# viking profish 45



## scottyg (Dec 8, 2009)

can i get some feedback on this kayak and do i need a rudder? scotty g


----------



## Kitfox (Aug 13, 2009)

I have a Profish and love it. Lots of plus's with this yak but the minus is a big one. Its bloody heavy. They advertise as being 28kg but I'll bet my left you no what that they go well over 30 Kg. It tracks beautifully without a rudder due to its long centre line. If your doing any distance off shore the rudder will help due to the yak beng pushed around but its not required in normal use. If you would like to have a yarn about it just call me.

Cheers
Graeme
0404558152


----------



## scater (Nov 24, 2007)

welcome to the forum Scotty, try searching for viking profish there's been plenty written about them (mostly positive) or check the "Kayak Reviews" subforum I believe Red did a writeup a while back.


----------



## BIGKEV (Aug 18, 2007)

Got one, love it, have one of the very early prototypes which had an inbuilt rudder, I use it constantly and couldn't imagine having the profish wihtout it. It does get heavy especially if you have just given yourself a good workout and you need to get it on the roof at the end of a session but with time you will work out techniques to make things easier.

Kev


----------



## blaggon (Jan 14, 2008)

the profish is a very good kayak. but yes it is quite a bit heavier than stated. by about 10kgs :twisted: 
very stable & quite good to paddle. having a rudder is definitely an advantage and makes it far easier to hold your course when windy or against any tidal flow..
it is manageable without a rudder but so much nicer with one ;-)


----------



## dru (Dec 13, 2008)

The profish is one of the big names in yakking. Aussie built, plastic, decent length, rugged but good speed make for a great spec for someone coming into the sport. Windage comparable with it's competitiors. Tracks well. Havent met any owner who doesnt love it. I would nt be overly concerned about the weight, yes there are lighter yaks, but I think you'll find most plastic this size are a little over the manufacturers weight anyway. That centre hatch is an utter boon.

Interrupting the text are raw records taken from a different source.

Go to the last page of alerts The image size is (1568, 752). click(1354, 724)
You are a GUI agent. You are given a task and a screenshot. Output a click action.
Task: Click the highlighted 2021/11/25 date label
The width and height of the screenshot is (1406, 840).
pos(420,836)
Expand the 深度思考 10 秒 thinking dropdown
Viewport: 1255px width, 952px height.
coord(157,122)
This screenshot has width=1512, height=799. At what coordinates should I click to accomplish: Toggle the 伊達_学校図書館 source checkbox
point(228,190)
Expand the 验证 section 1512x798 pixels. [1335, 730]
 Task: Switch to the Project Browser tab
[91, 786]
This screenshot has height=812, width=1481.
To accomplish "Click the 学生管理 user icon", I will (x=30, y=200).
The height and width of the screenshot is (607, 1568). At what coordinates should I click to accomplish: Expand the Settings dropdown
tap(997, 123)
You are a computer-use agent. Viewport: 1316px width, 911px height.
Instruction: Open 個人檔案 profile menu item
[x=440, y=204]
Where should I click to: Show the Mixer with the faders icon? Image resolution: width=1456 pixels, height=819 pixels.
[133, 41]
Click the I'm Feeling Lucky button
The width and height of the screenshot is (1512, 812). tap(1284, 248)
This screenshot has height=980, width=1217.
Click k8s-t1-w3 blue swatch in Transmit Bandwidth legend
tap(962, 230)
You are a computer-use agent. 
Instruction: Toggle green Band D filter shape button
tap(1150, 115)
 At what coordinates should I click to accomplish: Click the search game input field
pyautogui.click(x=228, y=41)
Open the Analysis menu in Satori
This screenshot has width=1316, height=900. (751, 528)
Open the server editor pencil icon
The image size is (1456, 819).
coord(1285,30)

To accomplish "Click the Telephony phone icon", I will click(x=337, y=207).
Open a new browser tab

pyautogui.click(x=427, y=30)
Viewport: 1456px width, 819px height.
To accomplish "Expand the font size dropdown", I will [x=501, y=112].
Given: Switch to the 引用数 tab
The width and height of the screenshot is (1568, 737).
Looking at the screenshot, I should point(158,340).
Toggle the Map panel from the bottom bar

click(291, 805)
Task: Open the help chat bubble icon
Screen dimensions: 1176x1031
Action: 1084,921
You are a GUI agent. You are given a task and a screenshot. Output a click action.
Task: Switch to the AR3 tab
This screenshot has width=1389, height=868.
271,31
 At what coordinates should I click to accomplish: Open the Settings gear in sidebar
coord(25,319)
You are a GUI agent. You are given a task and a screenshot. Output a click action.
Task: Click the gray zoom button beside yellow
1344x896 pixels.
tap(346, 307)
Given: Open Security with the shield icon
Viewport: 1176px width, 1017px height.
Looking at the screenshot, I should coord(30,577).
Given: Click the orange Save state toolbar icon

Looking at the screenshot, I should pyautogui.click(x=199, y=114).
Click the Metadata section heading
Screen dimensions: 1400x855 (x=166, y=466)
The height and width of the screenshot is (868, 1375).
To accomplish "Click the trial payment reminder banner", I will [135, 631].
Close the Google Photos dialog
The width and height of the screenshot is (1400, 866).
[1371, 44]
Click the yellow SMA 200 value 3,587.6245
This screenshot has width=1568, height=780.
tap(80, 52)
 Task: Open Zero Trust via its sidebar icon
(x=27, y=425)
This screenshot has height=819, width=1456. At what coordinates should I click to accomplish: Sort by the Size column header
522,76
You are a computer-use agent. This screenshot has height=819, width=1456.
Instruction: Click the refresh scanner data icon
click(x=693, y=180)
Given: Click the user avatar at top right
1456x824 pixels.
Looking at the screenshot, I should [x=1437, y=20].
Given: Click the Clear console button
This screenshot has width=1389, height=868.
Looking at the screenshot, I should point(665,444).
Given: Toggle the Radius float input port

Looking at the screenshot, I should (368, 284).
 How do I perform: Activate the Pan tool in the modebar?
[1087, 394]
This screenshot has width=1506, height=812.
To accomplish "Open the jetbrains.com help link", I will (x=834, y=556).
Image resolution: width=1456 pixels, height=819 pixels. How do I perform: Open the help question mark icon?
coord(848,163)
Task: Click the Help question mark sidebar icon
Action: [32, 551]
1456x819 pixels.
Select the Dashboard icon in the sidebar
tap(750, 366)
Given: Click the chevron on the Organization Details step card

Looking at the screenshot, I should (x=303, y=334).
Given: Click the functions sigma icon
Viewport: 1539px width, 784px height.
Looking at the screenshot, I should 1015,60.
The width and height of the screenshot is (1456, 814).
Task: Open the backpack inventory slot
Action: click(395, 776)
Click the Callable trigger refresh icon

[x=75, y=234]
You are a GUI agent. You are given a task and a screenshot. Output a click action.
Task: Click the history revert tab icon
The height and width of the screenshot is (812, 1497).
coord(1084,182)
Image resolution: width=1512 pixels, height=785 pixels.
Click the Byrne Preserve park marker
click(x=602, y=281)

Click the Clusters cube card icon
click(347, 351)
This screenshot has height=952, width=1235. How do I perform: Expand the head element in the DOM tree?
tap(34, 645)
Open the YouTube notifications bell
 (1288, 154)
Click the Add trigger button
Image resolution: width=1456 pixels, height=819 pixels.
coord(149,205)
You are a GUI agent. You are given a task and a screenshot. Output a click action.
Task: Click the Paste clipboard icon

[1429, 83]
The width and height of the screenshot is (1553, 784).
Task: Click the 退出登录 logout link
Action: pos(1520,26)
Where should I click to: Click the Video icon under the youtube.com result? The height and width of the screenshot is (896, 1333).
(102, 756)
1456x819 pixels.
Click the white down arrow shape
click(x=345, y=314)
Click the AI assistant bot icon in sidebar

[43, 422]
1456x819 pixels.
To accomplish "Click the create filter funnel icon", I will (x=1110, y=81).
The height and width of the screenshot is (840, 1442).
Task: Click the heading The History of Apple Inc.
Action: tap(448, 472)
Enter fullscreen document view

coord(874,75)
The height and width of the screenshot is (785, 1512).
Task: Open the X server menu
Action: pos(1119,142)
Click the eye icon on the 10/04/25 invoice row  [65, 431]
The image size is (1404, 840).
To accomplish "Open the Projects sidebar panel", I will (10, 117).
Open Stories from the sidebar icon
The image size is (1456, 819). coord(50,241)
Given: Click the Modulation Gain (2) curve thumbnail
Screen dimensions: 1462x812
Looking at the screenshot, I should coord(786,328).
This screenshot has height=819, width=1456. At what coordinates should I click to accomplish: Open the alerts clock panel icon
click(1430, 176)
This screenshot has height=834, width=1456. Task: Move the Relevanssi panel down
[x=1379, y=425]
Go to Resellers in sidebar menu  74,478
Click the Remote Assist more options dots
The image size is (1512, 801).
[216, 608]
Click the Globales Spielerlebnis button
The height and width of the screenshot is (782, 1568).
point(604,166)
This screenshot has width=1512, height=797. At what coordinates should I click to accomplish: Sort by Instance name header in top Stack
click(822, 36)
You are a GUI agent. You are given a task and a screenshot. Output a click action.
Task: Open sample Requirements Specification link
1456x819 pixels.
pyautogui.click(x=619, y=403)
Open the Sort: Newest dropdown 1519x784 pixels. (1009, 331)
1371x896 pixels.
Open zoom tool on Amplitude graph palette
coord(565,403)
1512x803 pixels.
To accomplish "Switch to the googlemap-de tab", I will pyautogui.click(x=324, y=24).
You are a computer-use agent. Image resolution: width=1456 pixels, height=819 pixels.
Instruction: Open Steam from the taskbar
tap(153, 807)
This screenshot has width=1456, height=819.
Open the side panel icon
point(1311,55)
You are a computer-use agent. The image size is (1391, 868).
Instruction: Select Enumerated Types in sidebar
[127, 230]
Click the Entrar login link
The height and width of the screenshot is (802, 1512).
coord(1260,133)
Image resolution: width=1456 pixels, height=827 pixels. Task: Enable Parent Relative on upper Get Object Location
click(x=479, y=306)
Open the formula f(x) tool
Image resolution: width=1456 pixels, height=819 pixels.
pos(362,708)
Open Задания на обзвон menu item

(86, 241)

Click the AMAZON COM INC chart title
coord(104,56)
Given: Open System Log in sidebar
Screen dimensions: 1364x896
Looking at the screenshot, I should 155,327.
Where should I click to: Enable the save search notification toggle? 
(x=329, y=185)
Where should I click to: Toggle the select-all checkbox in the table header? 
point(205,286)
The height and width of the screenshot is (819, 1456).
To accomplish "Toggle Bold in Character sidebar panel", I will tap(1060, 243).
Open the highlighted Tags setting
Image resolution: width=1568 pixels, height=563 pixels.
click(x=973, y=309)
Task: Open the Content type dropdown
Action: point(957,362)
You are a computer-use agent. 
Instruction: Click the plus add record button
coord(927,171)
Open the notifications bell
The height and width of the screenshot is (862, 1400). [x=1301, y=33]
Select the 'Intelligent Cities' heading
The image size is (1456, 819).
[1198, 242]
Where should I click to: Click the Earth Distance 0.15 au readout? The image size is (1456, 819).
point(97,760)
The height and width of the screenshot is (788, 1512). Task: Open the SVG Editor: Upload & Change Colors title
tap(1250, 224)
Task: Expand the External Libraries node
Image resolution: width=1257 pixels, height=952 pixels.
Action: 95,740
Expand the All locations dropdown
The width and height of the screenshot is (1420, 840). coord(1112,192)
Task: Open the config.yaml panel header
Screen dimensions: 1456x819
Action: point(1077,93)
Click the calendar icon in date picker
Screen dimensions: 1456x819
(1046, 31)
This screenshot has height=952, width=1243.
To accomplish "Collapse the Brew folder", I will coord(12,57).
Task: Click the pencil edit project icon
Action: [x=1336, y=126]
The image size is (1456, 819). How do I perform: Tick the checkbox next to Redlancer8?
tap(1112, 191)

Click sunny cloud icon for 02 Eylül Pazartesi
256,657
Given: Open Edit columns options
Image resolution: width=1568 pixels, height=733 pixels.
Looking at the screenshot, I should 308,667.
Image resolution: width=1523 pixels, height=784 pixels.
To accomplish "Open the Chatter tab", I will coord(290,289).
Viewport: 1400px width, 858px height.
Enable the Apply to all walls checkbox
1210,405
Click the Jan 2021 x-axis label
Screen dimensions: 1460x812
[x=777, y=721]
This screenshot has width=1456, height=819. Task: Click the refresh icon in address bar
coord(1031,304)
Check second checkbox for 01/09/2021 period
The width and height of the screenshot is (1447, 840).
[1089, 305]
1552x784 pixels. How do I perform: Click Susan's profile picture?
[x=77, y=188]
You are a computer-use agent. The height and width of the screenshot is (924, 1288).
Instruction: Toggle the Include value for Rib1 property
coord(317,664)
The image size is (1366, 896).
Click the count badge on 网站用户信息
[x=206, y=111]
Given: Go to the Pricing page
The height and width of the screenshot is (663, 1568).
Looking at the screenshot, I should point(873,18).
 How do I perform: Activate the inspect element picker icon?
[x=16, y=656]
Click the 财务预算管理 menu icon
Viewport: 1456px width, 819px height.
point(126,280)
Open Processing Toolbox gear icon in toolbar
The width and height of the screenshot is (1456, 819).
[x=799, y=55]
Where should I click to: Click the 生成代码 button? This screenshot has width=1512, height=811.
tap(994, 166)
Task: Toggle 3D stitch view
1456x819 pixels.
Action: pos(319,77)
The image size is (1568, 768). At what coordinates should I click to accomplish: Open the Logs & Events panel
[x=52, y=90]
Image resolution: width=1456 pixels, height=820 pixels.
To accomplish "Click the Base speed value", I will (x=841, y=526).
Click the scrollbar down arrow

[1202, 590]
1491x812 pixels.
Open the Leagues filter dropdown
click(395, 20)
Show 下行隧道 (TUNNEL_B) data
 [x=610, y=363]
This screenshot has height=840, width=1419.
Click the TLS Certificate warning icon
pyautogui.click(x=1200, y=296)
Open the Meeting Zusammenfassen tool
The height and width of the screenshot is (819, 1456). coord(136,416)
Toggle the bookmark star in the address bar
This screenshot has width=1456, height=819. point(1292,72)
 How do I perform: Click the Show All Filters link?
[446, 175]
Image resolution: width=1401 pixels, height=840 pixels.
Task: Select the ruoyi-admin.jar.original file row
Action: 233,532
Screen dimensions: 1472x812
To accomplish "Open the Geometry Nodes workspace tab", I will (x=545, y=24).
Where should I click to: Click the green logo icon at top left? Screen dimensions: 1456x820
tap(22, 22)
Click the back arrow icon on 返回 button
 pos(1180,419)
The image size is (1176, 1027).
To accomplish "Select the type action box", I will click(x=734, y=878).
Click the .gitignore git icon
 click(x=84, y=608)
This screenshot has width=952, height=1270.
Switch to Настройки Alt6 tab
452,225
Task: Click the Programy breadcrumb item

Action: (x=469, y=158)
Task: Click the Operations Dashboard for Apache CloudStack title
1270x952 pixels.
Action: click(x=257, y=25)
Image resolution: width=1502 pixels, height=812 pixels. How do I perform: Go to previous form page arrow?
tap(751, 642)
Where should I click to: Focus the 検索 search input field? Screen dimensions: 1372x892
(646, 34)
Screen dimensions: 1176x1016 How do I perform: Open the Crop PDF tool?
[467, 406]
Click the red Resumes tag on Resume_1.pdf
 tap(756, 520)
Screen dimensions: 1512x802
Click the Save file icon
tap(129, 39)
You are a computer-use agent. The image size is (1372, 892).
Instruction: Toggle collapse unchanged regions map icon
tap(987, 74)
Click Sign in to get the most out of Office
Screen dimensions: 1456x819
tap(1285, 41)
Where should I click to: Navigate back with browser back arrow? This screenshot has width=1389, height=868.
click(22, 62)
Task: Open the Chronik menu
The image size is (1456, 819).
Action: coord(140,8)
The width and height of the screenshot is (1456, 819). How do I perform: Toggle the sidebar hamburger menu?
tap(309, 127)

Great yak, but it's not as nimble as the Swing. Get the rudder - matter resolved. Take it for a wet test before shelling out though.


----------



## scottyg (Dec 8, 2009)

hey thank's to you all for responding. this forum and website will help me through my new hobby and i look forward to learning from you all. looking forward to more feedback through this forum, scotty g


----------